Domenico Nigro, Spazio totale "Scacchi"

Domenico Nigro, Spazio totale "Scacchi", 1952

 

VEDI?

Un intrico di quadretti: l'occhio non sa decidere come organizzare l'ordine e il disordine... L'occhio è in un caotico ordine!

TI PIACE QUEST'OPERA?

È dell'artista italiano Domenico Nigro. Dipinge in serie, senza raccontare una storia: fa dialogare tra loro linee, segni, e la loro forza in una forma geometrica ripetuta sempre uguale. Come nella musica il ritmo si crea nel contrasto e nell'incontro tra pieno e vuoto, tr aoppoti che condividono lo stesso spazio!

 

Gioca con l'arte di Domenico Nigro

PUOI FARLO ANCHE TU

 

Disegna un grande rettangolo: ti servirà da base.

 

 

 

 

 

Procurati avanzi di carte e cartoncini anche di forme geometriche diverse ma dello stesso colore e crea con un pennarello a punta grossa un disegno lineare sempre uguale e ripetuto più volte.

 

 

 

 

 

Assembla le forme tra loro dentro lo spazio del rettangolo, facendo incontrare o contrastare i disegni.

 

 

 

Osserva come cambia l'energia della tua composizione a seconda degli accostamenti che fai.

 

 

 

 

Ogni struttura ha una sua linea-forza che guida il nostro sguardo: anche in mezzo al caos noi cerchiamo un ordine!

 

 

 

Congratulazioni: hai imparato anche tu l'arte di Domenico Nigro!

 

 

 

Vita dell'artista Domenico Nigro

VITA DELL'ARTISTA

Domenico Nigro nacque a Pistoia nel 1917 durante la prima Guerra Mondiale e divenne un pittore affermato proprio nel dopoguerra, dopo la Seconda Guerra Mondiale.

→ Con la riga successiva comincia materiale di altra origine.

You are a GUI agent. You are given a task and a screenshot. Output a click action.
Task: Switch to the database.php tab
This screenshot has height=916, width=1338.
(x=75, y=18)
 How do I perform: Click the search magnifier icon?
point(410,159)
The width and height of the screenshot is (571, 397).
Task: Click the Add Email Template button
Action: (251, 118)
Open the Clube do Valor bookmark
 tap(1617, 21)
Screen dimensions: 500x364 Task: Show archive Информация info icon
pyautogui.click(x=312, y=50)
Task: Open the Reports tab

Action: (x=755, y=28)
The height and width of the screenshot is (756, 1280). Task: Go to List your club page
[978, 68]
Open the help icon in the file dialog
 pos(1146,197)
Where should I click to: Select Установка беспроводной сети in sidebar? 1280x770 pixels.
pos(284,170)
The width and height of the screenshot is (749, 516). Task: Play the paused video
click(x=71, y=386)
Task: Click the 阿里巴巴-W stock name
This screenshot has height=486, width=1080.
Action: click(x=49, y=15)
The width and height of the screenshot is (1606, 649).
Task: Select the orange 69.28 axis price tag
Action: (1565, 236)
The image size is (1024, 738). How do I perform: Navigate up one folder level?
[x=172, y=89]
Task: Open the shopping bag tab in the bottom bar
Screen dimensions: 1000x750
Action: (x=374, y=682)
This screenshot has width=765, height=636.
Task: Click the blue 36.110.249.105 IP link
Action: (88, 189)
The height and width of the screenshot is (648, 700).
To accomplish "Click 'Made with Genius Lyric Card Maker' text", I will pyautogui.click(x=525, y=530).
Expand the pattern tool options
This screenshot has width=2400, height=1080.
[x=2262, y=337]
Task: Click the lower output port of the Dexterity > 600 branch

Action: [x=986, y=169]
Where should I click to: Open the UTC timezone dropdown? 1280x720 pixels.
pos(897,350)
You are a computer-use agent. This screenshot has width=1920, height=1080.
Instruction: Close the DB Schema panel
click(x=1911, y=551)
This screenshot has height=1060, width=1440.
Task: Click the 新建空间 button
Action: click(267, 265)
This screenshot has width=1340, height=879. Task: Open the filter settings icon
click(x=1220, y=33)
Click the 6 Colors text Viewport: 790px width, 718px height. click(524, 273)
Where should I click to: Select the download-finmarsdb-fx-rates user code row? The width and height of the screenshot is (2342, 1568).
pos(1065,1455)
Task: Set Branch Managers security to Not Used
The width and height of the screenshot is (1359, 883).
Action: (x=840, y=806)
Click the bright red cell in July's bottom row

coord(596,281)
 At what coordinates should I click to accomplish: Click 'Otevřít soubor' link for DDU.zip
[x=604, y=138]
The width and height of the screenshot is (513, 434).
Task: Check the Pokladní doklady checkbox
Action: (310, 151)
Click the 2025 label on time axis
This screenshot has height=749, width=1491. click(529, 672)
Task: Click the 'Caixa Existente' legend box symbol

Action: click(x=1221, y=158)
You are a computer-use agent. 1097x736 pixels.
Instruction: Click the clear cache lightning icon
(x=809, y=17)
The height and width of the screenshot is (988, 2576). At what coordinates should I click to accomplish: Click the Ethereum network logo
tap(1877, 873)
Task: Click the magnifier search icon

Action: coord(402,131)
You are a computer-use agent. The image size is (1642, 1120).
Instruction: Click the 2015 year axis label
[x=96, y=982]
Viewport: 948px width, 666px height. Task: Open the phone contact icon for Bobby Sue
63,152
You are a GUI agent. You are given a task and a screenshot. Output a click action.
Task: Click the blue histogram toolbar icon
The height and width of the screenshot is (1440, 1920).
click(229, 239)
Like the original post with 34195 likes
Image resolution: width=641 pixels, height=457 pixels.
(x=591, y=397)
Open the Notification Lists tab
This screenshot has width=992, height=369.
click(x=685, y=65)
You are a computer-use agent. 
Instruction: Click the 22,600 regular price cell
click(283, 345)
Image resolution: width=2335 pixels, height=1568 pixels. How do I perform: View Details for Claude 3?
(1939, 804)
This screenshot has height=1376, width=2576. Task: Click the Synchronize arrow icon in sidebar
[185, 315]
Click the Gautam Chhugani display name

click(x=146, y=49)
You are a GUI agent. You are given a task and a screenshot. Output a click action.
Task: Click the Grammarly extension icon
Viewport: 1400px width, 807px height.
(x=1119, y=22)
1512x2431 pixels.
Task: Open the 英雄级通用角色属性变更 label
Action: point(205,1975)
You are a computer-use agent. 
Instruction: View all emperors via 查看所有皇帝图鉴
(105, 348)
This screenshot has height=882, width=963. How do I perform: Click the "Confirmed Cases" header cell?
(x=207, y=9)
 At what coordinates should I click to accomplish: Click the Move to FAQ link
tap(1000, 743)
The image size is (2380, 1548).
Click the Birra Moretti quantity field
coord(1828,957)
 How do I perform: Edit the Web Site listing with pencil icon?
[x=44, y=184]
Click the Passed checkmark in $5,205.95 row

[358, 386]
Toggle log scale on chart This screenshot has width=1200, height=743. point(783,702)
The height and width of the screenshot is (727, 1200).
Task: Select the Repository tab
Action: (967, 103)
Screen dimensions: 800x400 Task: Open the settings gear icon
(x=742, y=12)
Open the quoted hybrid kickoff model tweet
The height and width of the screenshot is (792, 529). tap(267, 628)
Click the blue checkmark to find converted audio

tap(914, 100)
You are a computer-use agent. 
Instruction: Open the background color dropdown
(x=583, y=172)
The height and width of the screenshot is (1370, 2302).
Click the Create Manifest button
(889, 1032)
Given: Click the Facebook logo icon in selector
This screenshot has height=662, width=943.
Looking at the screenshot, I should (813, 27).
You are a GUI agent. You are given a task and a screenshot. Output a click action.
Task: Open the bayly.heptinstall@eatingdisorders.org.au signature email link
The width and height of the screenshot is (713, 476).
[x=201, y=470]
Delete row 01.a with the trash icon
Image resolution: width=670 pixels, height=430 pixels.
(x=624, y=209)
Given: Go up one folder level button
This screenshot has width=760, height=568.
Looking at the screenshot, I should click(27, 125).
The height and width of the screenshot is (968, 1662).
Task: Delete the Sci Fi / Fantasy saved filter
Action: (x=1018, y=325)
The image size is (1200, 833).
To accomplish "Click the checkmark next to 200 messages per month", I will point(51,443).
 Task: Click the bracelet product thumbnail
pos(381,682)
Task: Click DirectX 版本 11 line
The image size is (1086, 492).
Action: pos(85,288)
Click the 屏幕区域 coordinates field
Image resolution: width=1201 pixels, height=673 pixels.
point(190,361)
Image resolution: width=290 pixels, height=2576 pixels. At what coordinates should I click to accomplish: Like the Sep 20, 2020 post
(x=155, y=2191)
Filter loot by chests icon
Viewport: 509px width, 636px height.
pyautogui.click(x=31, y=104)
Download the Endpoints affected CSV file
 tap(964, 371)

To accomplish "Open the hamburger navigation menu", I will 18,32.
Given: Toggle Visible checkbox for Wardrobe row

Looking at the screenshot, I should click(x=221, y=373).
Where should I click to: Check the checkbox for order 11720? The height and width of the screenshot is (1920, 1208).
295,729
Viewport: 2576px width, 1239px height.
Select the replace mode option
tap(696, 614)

Fu uno di quegli europei che vissero metà della loro vita in mezzo agli eventi drammatici e assurdi delle guerre. Proprio per questo motivo decise, insieme ad altri artisti, che la sua arte sarebbe stata per sempre libera dalla politica e dalle ideologie di qualsiasi tipo: ecco perché nelle sue opere non trovi mai raccontate delle storie, o delle emozioni.

Lui e altri artisti dell'arte cinetica e costruttivista, miravano a raggiungere uno spirito libero e democratico in pittura.

Domenico amava allo stesso modo anche la musica, e nelle sue composizioni pittoriche manteneva il ritmo e gli intervalli tra pieno e vuoto che in musica sono tra suono e silenzio. Arte e musica dovevano essere libere forme d'espressione e aspirare a un mondo non tragico.

Ecco, un mondo che riuscisse ad andare d'accordo anche se sempre in lotta per i forti contrasti tra simili, nei suoi quadri come nella realtà, in un caotico ordine!